Des Yvetaux, précepteur de Louis XIII, est accusé d’avoir vécu et d’être mort sans religion. Il semble que les compilateurs n’en aient aucune, ou du moins qu’en violant tous les préceptes de la véritable ils cherchent partout des complices.

Le galant homme auteur de ces articles se complaît à rapporter tous les mauvais vers contre l’Académie française, et des anecdotes aussi ridicules que fausses. C’est apparemment encore par zèle de religion.

Je ne dois pas perdre une occasion de réfuter le conte absurde qui a tant couru, et qu’il répète fort mal à propos à l’article de l’Abbé Gédoyn, sur lequel il se fait un plaisir de tomber, parce qu’il avait été jésuite dans sa jeunesse, faiblesse passagère dont je l’ai vu se repentir toute sa vie.

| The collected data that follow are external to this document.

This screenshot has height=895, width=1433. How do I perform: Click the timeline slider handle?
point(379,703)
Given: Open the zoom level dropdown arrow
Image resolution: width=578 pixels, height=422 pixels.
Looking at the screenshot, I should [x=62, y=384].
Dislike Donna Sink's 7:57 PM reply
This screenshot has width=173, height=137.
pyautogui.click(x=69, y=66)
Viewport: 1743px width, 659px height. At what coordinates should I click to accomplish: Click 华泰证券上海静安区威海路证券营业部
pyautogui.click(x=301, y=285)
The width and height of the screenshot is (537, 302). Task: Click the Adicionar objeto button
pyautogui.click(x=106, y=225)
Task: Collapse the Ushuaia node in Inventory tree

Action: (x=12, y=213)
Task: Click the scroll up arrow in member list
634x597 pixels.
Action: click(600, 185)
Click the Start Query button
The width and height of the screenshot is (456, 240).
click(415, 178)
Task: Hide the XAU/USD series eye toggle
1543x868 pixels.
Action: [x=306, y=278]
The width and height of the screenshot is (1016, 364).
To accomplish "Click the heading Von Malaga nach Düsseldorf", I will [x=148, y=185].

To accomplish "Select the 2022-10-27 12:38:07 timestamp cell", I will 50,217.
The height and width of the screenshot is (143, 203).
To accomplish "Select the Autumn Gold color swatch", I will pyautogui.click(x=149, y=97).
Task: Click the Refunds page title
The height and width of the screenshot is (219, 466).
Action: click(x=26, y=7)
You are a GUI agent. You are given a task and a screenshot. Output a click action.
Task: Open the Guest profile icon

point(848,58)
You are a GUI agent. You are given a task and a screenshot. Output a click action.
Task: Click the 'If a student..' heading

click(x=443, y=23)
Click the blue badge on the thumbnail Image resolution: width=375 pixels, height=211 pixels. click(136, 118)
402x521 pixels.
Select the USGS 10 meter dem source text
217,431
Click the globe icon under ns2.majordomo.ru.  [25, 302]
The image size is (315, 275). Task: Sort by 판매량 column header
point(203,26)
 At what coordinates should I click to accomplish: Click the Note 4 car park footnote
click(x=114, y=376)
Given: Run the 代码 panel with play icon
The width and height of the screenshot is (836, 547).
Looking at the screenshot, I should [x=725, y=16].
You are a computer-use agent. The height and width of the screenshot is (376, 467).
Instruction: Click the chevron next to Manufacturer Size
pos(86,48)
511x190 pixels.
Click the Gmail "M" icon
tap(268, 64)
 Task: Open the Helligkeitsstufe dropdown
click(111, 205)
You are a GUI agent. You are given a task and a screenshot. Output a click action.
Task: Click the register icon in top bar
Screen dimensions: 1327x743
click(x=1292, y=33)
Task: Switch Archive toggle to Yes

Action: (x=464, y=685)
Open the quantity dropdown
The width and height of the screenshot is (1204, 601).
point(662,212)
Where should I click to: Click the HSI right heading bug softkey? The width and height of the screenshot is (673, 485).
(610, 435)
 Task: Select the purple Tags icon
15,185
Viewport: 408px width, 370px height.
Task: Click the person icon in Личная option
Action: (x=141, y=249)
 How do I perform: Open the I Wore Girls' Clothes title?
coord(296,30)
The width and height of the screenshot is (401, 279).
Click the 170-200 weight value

Le dévot et scandaleux rédacteur du Dictionnaire prétend que l’abbé Gédoyn coucha avec la célèbre Ninon Lenclos, le jour même qu’elle eut quatre-vingts ans accomplis[1]. Ce n’était pas assurément à un prêtre de conter cette aventure dans un prétendu Dictionnaire des hommes illustres. Une telle sottise n’est nullement vraisemblable, et je puis certifier que rien n’est plus faux. On mettait autrefois cette anecdote sur le compte de l’abbé de Châteauneuf, qui n’était pas difficile en amour, et qui, disait-on, avait eu les faveurs de Ninon âgée de soixante ans, ou plutôt lui avait donné les siennes. J’ai beaucoup vu dans mon enfance l’abbé Gédoyn, l’abbé de Châteauneuf, et Mlle Lenclos ; je puis assurer qu’à l’âge de quatre-vingts ans son visage portait les marques les plus hideuses de la vieillesse ; que son corps en avait toutes les infirmités, et qu’elle avait dans l’esprit les maximes d’un philosophe austère.

À l’article Deshoulières, le rédacteur prétend que c’est elle qui est désignée sous le nom de précieuse dans la satire de Boileau contre les femmes. Jamais personne n’eut moins ce défaut que Mme Deshoulières ; elle passa toujours pour la femme du meilleur commerce ; elle était très-simple et très-agréable dans la conversation.

L’article Lamotte est plein d’injures atroces contre cet académicien, homme très-aimable, poëte philosophe, qui a fait des ouvrages estimables dans tous les genres. Enfin l’auteur, pour

  1. Sur Ninon de Lenclos, voyez, dans le tome V du Théâtre, la Comédie intitulée le Dépositaire ; dans les Mélanges, année 1751, la lettre sur Mademoiselle de Lenclos ; année 1767, le chapitre viii de la Défense de mon oncle ; et dans la Correspondance, le fragment de la lettre du 15 avril 1752.